Segment Open
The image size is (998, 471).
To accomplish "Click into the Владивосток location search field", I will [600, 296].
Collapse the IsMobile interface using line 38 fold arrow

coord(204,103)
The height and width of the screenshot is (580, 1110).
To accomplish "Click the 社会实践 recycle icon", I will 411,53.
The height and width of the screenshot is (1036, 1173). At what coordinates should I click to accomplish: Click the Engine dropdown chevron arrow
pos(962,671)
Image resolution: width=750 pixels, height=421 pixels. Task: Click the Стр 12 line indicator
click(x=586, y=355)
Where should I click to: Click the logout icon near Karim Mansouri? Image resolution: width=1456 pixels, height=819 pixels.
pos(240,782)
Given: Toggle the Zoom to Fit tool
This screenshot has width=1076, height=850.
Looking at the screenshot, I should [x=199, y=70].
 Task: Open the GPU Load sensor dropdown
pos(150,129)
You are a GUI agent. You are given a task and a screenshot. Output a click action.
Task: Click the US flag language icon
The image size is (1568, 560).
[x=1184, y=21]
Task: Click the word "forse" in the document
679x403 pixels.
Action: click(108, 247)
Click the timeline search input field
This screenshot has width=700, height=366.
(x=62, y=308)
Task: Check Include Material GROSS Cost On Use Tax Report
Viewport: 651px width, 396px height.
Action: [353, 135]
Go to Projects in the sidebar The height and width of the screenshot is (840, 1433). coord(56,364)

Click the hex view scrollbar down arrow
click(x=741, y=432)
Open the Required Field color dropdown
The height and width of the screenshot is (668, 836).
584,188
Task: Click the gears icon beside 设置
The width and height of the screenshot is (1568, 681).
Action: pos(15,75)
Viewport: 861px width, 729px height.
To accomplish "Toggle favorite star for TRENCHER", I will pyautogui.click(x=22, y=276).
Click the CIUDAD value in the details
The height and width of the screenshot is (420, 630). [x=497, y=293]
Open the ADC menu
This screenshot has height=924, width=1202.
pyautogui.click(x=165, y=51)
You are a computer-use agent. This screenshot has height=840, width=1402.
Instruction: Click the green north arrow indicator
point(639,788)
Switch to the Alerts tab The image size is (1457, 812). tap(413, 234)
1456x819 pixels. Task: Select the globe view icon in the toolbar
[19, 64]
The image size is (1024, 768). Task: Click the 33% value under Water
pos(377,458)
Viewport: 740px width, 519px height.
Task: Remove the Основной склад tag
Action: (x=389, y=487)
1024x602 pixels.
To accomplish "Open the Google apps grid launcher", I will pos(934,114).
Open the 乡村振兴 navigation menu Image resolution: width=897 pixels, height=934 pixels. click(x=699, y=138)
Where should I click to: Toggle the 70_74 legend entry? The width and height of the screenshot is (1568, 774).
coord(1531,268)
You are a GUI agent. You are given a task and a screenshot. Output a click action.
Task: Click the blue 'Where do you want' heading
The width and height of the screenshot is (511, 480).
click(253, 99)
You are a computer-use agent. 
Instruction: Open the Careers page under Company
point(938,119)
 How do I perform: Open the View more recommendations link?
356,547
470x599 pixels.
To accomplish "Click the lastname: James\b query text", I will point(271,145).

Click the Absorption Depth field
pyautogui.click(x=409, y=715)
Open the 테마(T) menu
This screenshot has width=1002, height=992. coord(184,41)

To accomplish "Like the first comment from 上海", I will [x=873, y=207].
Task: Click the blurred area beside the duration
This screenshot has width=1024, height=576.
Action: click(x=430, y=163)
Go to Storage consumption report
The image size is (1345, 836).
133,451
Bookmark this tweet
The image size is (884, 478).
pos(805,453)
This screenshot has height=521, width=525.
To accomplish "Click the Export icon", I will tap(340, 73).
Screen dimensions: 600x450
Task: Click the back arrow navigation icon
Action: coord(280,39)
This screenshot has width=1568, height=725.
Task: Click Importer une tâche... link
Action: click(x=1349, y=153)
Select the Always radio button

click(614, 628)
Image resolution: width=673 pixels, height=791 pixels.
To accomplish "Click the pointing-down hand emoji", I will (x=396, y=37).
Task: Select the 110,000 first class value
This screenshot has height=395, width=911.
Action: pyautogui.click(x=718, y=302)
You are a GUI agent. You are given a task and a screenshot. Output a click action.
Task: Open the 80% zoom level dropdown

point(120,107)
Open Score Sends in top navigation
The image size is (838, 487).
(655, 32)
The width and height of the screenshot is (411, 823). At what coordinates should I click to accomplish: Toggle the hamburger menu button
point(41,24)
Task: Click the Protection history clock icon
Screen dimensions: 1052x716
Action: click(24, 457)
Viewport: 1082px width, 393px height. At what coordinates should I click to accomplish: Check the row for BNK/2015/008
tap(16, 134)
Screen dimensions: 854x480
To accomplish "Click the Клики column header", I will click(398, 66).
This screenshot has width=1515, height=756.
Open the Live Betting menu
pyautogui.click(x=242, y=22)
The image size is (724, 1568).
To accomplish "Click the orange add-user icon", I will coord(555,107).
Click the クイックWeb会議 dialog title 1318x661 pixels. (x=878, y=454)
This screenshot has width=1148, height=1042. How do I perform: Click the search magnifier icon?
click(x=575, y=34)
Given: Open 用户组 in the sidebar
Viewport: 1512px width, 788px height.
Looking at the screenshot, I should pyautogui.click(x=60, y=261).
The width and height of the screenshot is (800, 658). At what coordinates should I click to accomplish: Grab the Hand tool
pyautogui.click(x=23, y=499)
Segment Closed
Work task: Every one of the entries must be printed exactly.

Result of the exercise:
The image size is (998, 471).
To accomplish "Click into the Владивосток location search field", I will [600, 296].
Collapse the IsMobile interface using line 38 fold arrow

coord(204,103)
The height and width of the screenshot is (580, 1110).
To accomplish "Click the 社会实践 recycle icon", I will 411,53.
The height and width of the screenshot is (1036, 1173). At what coordinates should I click to accomplish: Click the Engine dropdown chevron arrow
pos(962,671)
Image resolution: width=750 pixels, height=421 pixels. Task: Click the Стр 12 line indicator
click(x=586, y=355)
Where should I click to: Click the logout icon near Karim Mansouri? Image resolution: width=1456 pixels, height=819 pixels.
pos(240,782)
Given: Toggle the Zoom to Fit tool
This screenshot has width=1076, height=850.
Looking at the screenshot, I should [x=199, y=70].
 Task: Open the GPU Load sensor dropdown
pos(150,129)
You are a GUI agent. You are given a task and a screenshot. Output a click action.
Task: Click the US flag language icon
The image size is (1568, 560).
[x=1184, y=21]
Task: Click the word "forse" in the document
679x403 pixels.
Action: click(108, 247)
Click the timeline search input field
This screenshot has width=700, height=366.
(x=62, y=308)
Task: Check Include Material GROSS Cost On Use Tax Report
Viewport: 651px width, 396px height.
Action: [353, 135]
Go to Projects in the sidebar The height and width of the screenshot is (840, 1433). coord(56,364)

Click the hex view scrollbar down arrow
click(x=741, y=432)
Open the Required Field color dropdown
The height and width of the screenshot is (668, 836).
584,188
Task: Click the gears icon beside 设置
The width and height of the screenshot is (1568, 681).
Action: pos(15,75)
Viewport: 861px width, 729px height.
To accomplish "Toggle favorite star for TRENCHER", I will pyautogui.click(x=22, y=276).
Click the CIUDAD value in the details
The height and width of the screenshot is (420, 630). [x=497, y=293]
Open the ADC menu
This screenshot has height=924, width=1202.
pyautogui.click(x=165, y=51)
You are a computer-use agent. This screenshot has height=840, width=1402.
Instruction: Click the green north arrow indicator
point(639,788)
Switch to the Alerts tab The image size is (1457, 812). tap(413, 234)
1456x819 pixels. Task: Select the globe view icon in the toolbar
[19, 64]
The image size is (1024, 768). Task: Click the 33% value under Water
pos(377,458)
Viewport: 740px width, 519px height.
Task: Remove the Основной склад tag
Action: (x=389, y=487)
1024x602 pixels.
To accomplish "Open the Google apps grid launcher", I will pos(934,114).
Open the 乡村振兴 navigation menu Image resolution: width=897 pixels, height=934 pixels. click(x=699, y=138)
Where should I click to: Toggle the 70_74 legend entry? The width and height of the screenshot is (1568, 774).
coord(1531,268)
You are a GUI agent. You are given a task and a screenshot. Output a click action.
Task: Click the blue 'Where do you want' heading
The width and height of the screenshot is (511, 480).
click(253, 99)
You are a computer-use agent. 
Instruction: Open the Careers page under Company
point(938,119)
 How do I perform: Open the View more recommendations link?
356,547
470x599 pixels.
To accomplish "Click the lastname: James\b query text", I will point(271,145).

Click the Absorption Depth field
pyautogui.click(x=409, y=715)
Open the 테마(T) menu
This screenshot has width=1002, height=992. coord(184,41)

To accomplish "Like the first comment from 上海", I will [x=873, y=207].
Task: Click the blurred area beside the duration
This screenshot has width=1024, height=576.
Action: click(x=430, y=163)
Go to Storage consumption report
The image size is (1345, 836).
133,451
Bookmark this tweet
The image size is (884, 478).
pos(805,453)
This screenshot has height=521, width=525.
To accomplish "Click the Export icon", I will tap(340, 73).
Screen dimensions: 600x450
Task: Click the back arrow navigation icon
Action: coord(280,39)
This screenshot has width=1568, height=725.
Task: Click Importer une tâche... link
Action: click(x=1349, y=153)
Select the Always radio button

click(614, 628)
Image resolution: width=673 pixels, height=791 pixels.
To accomplish "Click the pointing-down hand emoji", I will (x=396, y=37).
Task: Select the 110,000 first class value
This screenshot has height=395, width=911.
Action: pyautogui.click(x=718, y=302)
You are a GUI agent. You are given a task and a screenshot. Output a click action.
Task: Open the 80% zoom level dropdown

point(120,107)
Open Score Sends in top navigation
The image size is (838, 487).
(655, 32)
The width and height of the screenshot is (411, 823). At what coordinates should I click to accomplish: Toggle the hamburger menu button
point(41,24)
Task: Click the Protection history clock icon
Screen dimensions: 1052x716
Action: click(24, 457)
Viewport: 1082px width, 393px height. At what coordinates should I click to accomplish: Check the row for BNK/2015/008
tap(16, 134)
Screen dimensions: 854x480
To accomplish "Click the Клики column header", I will click(398, 66).
This screenshot has width=1515, height=756.
Open the Live Betting menu
pyautogui.click(x=242, y=22)
The image size is (724, 1568).
To accomplish "Click the orange add-user icon", I will coord(555,107).
Click the クイックWeb会議 dialog title 1318x661 pixels. (x=878, y=454)
This screenshot has width=1148, height=1042. How do I perform: Click the search magnifier icon?
click(x=575, y=34)
Given: Open 用户组 in the sidebar
Viewport: 1512px width, 788px height.
Looking at the screenshot, I should pyautogui.click(x=60, y=261).
The width and height of the screenshot is (800, 658). At what coordinates should I click to accomplish: Grab the Hand tool
pyautogui.click(x=23, y=499)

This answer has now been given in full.